One of my biggest faults: when things get tough, my inclination is to cut and run. Friendships, jobs, attempts to create good habits -- it doesn't matter what it is, when it becomes difficult, my first instinct is to leave. Often, I do this without confrontation or conflict ... I just turn and go.
I know. It's not something I'm entirely proud of.
That said, I'll never be one of those people who thinks you should stick something out at all costs. There are some relationships or jobs that are just abusive, and sometimes the best thing you can for yourself is to leave. And as for good habits: recently, I decided to train for a 5K using an 8-week couch-to-5K app.
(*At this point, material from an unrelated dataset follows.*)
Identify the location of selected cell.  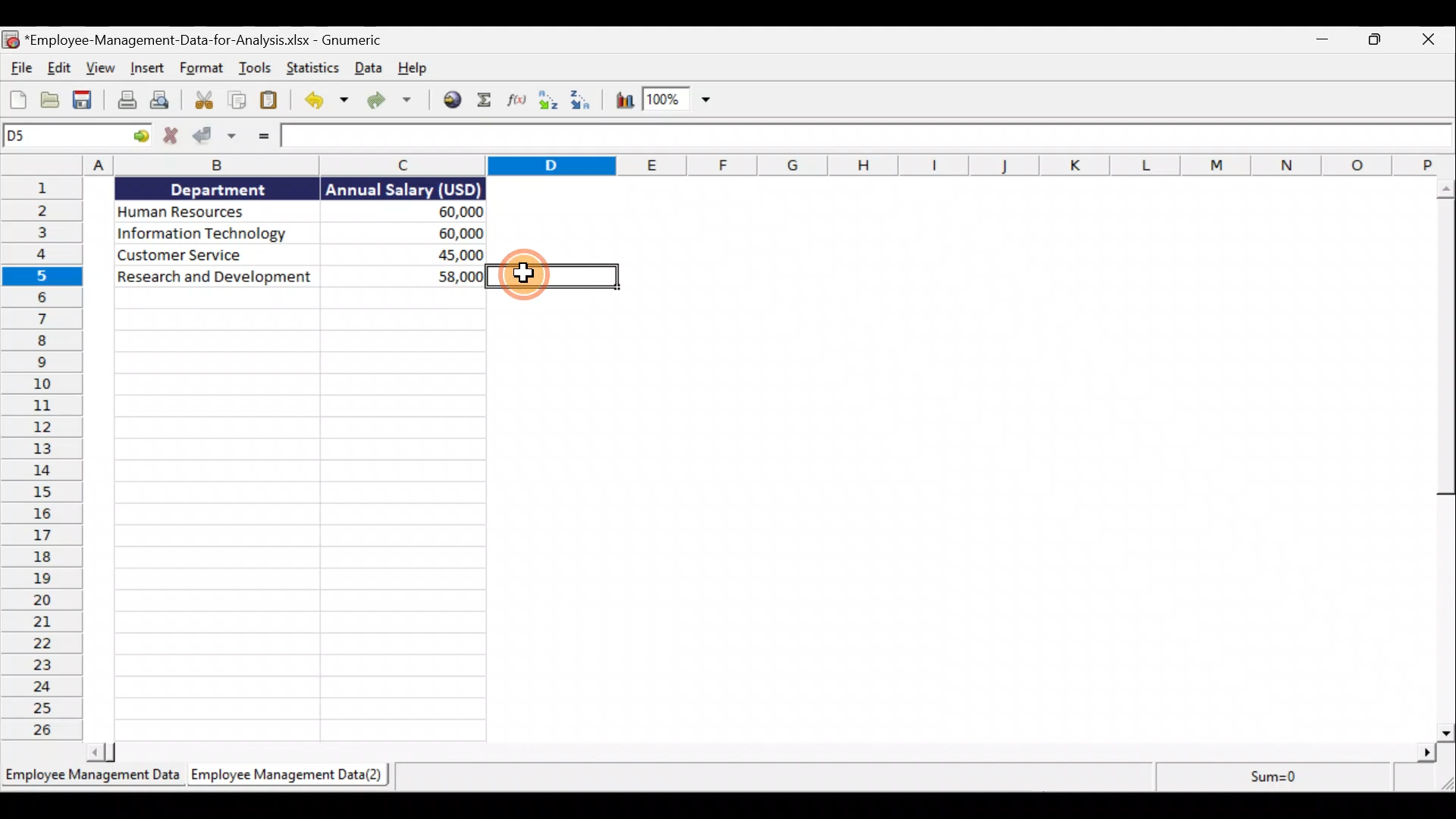
(552, 277).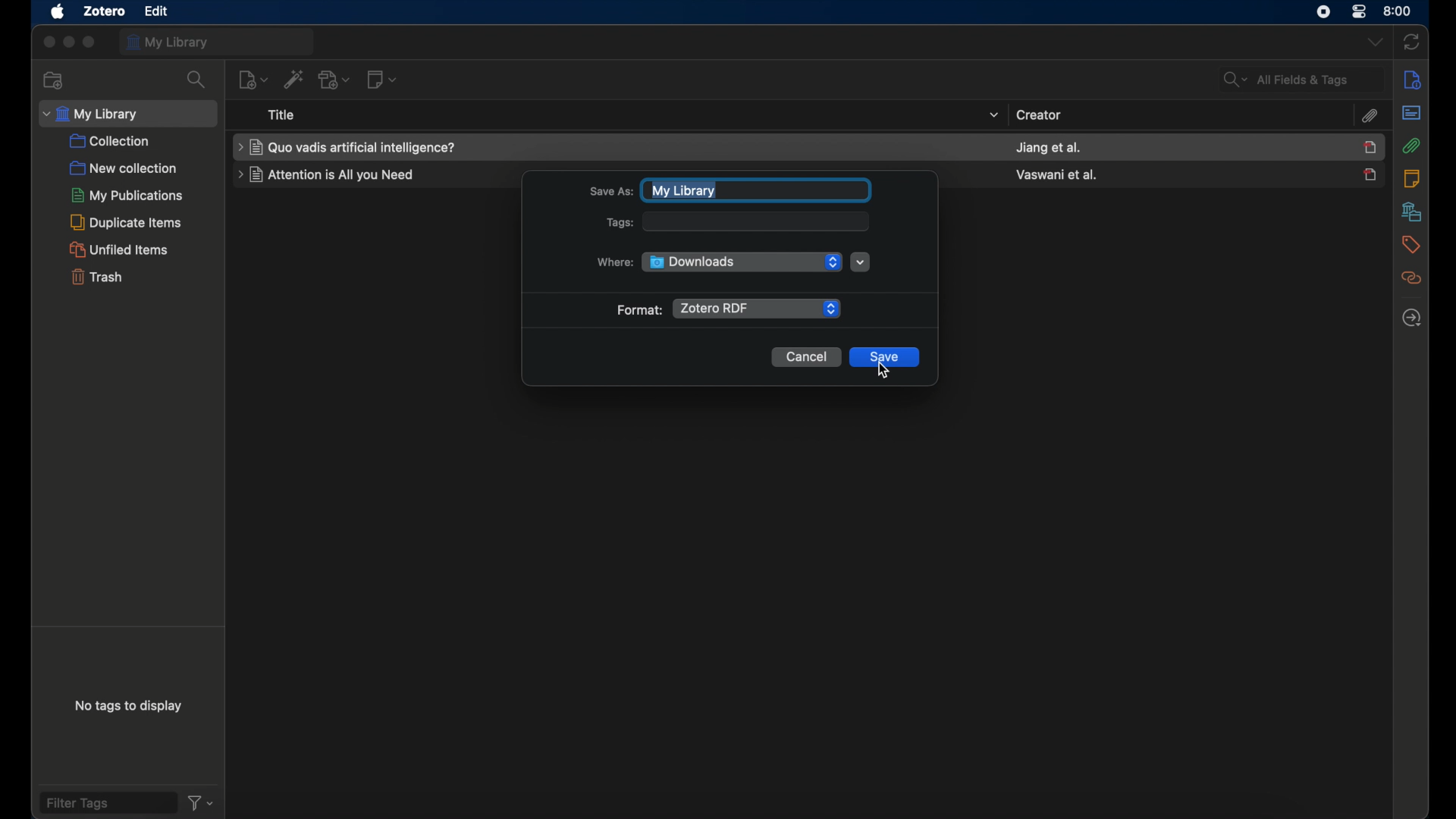 This screenshot has height=819, width=1456. What do you see at coordinates (1409, 212) in the screenshot?
I see `libraries and collections` at bounding box center [1409, 212].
By week six, it was clear that my knees weren't up to the task -- in fact, it was becoming almost impossible to walk up and down stairs. I finally asked myself, "Why am I doing this? I've been working out daily for a year and a half without running, and I'm in great shape -- why am I punishing myself?" So I've given myself permission to stop. Life's too short, man.
So, I maintain that sometimes cutting and running is a good thing: however, I've made a commitment to myself in recent years: I'm no longer allowed to run away from something unless I'm specifically running to something else. By promising myself this, it helps ensure that even though I'm running, I'm moving forward, which, ultimately, I think is the most important thing. (So while I've determined I'm not a runner, I've always been a hiker; maybe I should start seriously training for something like this, instead?) Now, before I cut and run, I make sure that doing so is worth it -- I assess what I'm losing by leaving something, and make sure that what I will gain by running toward something (independence, an advance in career, stronger knees) more than makes up for the loss. If it doesn't, then I need to stay and fight. If it does, then it's time to run ever upward.
It's not a perfect system, but it works for me.